The Documentary “Crawford”

I’m wandering around the SXSW film festival with some of my friends, waiting in long lines, eating dinner (a bag of popcorn) standing up, arguing about what we should see next, trying not to be resentful of people with badges around their necks who look a lot cooler and with-it than we do.

What I can recommend wholeheartedly — out of all the movies I’ve seen — is the documentary, Crawford.  It tells the stories of people who live in that small Central Texas town where George W. Bush bought a ranch very shortly before he began his campaign for the 2000 presidency.

There’s a passionate Baptist minister who’s striving to save the town’s youth, an extraordinary schoolteacher who helps her students question their assumptions about the world, a high school student who rebels against conservative mores, a good old boy who rides his horse through downtown with Cindy Sheehan’s name painted on the horse’s rear end, a woman who opens a gift shop with Bush paraphernalia.  The high school teacher, Misti Turbeville, is everything you would want in a teacher for your own children — patient, caring, inquiring; she’s the very heart of this documentary.

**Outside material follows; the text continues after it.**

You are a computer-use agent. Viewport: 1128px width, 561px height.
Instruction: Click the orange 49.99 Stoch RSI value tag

Take a deeply unpopular president, a currently unpopular state (because of the aforementioned president), and a group of small-town people — and the last thing you’d expect is what you get in this documentary: A compassionate, multilayered, sympathetic look at a group of individuals who live together the best way they can.  Bush isn’t one of the townspeople, aside from his brief forays into Crawford; he’s simply a sideshow in a series of black limousines, an economic engine, then a magnet for dissent and support about a war thousands of miles away.  Crawford isn’t his home as much as it was a rural backdrop for his presidency. 

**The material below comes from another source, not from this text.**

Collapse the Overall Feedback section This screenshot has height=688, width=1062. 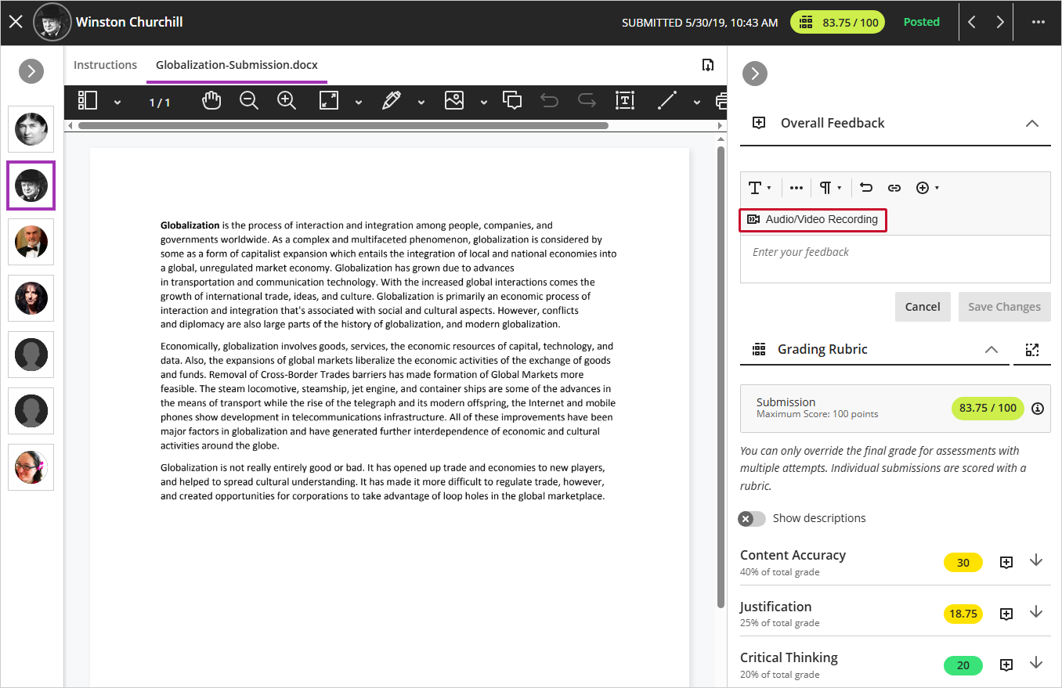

After the limousines leave, the protesters depart and the gift shop closes, there’s still a small town of weathered faces and old men who play dominoes and a generation of children maturing and opening up to the rest of the world beyond their horizons.  Crawford reminds you of how wonderful and fulfilling a good documentary can be when it lets the cameras roll and tries to understand different perspectives — instead of fitting evidence into preconceived ideas.  See it if you can.